## What to work on
Please extract the lines below word for word, leaving out the pictures.
[start of Material for this exercise]
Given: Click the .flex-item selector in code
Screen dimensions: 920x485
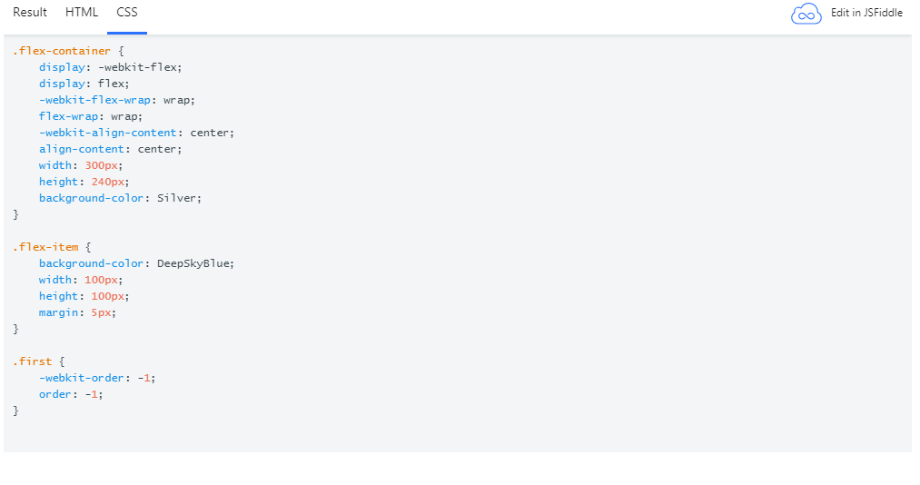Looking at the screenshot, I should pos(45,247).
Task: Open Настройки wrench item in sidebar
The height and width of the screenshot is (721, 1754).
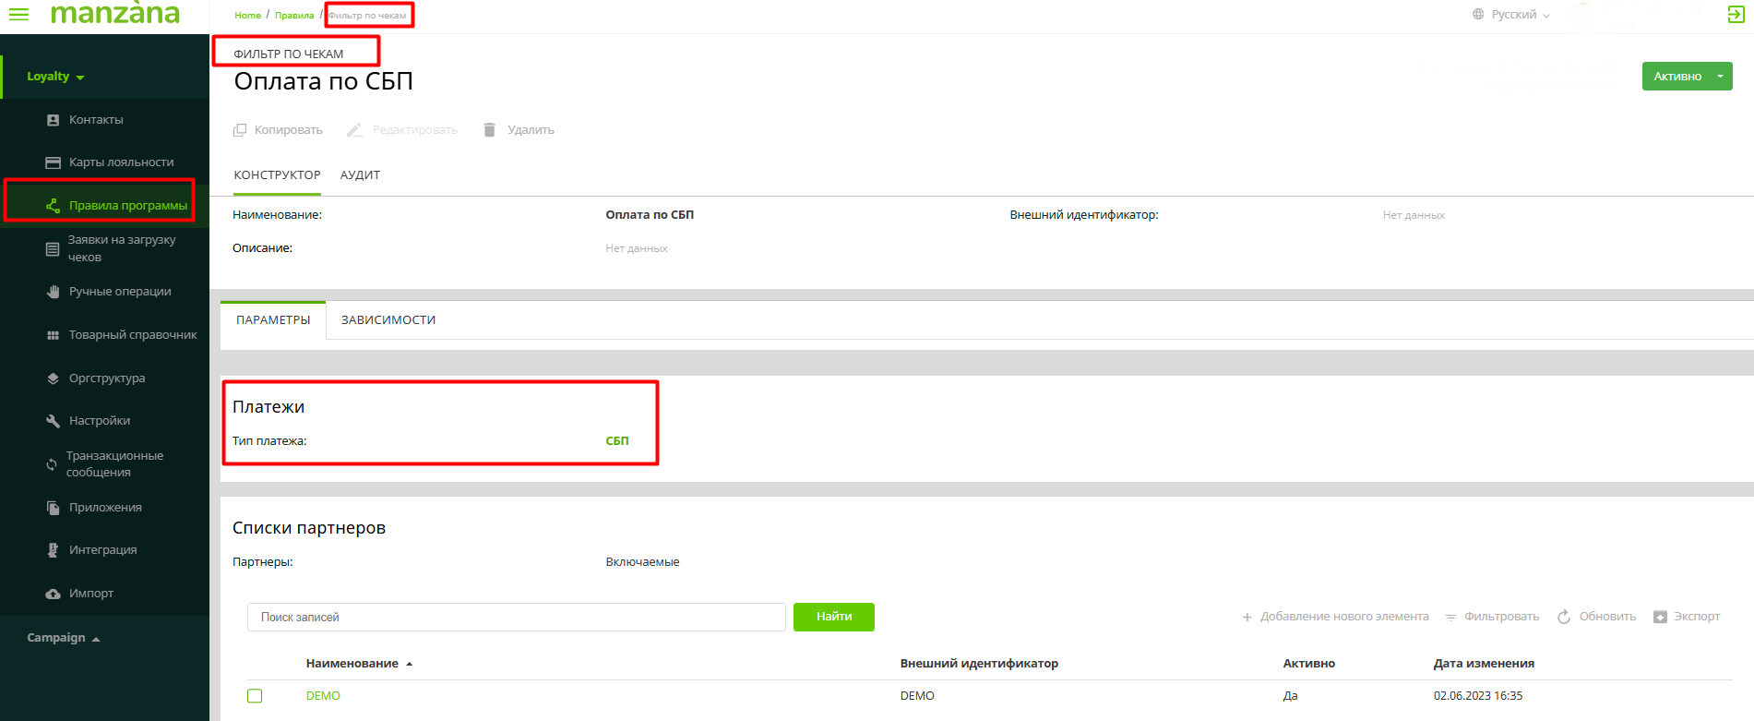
[end of Material for this exercise]
## Response to this exercise
Given: Click the .flex-item selector in code
Screen dimensions: 920x485
Looking at the screenshot, I should pos(45,247).
Task: Open Настройки wrench item in sidebar
The height and width of the screenshot is (721, 1754).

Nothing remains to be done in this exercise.